李承乾没有想到,自己当初只是教了下魏征现代表格的用法。
他竟然会举一反三,制定出了这一套堪比现代管理办法的审核制度。
看来最懂他李承乾的,非魏征莫属了!
“传旨。”
“潞国公侯君集,御下不严,纵子行凶在先。
其夫人狂悖不法,冲击禁卫重地在后。
本应重处,念其旧功,着革去一切实职,保留潞国公爵位,罚俸三年,闭门思过,无旨不得出府!

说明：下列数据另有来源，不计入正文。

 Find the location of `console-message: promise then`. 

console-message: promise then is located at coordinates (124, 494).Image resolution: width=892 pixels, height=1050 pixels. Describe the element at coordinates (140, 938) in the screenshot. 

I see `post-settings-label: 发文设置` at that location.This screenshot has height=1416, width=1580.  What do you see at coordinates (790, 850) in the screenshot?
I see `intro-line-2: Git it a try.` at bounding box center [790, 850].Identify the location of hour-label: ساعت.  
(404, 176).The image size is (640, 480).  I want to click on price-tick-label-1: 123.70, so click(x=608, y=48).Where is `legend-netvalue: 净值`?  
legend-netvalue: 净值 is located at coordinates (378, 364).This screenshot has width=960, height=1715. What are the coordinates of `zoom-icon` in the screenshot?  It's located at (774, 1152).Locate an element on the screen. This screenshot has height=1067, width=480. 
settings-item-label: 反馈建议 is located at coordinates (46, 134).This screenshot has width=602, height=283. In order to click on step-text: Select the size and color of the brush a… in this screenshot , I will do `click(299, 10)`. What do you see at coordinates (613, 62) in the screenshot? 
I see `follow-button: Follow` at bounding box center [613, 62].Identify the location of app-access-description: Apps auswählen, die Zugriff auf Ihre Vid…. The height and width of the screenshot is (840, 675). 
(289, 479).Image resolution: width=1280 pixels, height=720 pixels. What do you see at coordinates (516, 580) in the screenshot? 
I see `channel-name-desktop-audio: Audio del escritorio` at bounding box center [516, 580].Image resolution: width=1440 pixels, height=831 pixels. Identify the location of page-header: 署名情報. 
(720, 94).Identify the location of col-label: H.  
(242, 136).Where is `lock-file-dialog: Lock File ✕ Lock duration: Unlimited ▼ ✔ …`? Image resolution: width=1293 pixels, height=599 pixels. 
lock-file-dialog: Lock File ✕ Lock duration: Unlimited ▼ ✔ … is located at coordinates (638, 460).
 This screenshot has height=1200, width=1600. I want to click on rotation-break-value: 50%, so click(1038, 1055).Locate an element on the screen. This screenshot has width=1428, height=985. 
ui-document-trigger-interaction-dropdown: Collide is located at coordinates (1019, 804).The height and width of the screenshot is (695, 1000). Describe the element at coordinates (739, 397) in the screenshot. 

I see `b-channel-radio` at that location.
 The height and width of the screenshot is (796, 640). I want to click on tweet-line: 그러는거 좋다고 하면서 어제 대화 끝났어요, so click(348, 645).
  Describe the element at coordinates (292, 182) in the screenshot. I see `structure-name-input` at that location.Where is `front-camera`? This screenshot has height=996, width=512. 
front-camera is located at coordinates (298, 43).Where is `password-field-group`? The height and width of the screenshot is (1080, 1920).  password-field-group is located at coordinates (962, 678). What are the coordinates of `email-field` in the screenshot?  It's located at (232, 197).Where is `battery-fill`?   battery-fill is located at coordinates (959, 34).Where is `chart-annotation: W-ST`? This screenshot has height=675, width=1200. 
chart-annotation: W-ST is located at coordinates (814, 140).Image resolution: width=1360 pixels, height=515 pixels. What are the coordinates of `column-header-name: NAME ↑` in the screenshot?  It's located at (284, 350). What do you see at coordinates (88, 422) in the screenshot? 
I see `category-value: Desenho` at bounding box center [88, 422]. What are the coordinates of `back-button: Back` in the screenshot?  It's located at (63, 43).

其子侯瑈,顽劣不堪,屡犯禁条,杖责五十,幽禁于府,由宗正寺严加管束!
尉迟宝琳等一干人等,杖责三十,各家罚俸一年,子弟禁足三月!
所涉金吾卫伤亡士卒,厚加抚恤!”
“吏部所呈《京官及勋贵子弟操行考绩条例》,立意深远,切中时弊,准予颁行天下!
即日起,凡长安境内官员、勋贵及其子弟,言行举止,皆依此例考核记录,录入吏部案牍,永为定制!
吏部尚书魏征,公忠体国,带疾任事,赐宫中秘药三剂,锦缎百匹!”
圣旨的内容在第一时间,就迅速传遍了长安城的每一个角落。
一份加盖着吏部大印、印制精美的《考绩条例》和《评分表》样本,被快马送往三省六部、各衙门口,以及所有有爵位在身的勋贵府邸。
清晨,尚书省政事堂。
房玄龄坐在宽大的书案后,看着刚刚送到的、散发着油墨清香的《考绩评分表》正式文本,只觉得眼皮直跳,太阳穴突突地疼。
他拿起笔,习惯性地想批阅公文,目光却总是不由自主地瞟向表格上“家声门风”那一栏。
“唉”
“去传话给房俊,让他即刻滚回府中思过!三个月内,胆敢迈出府门一步,老夫打断他的腿!”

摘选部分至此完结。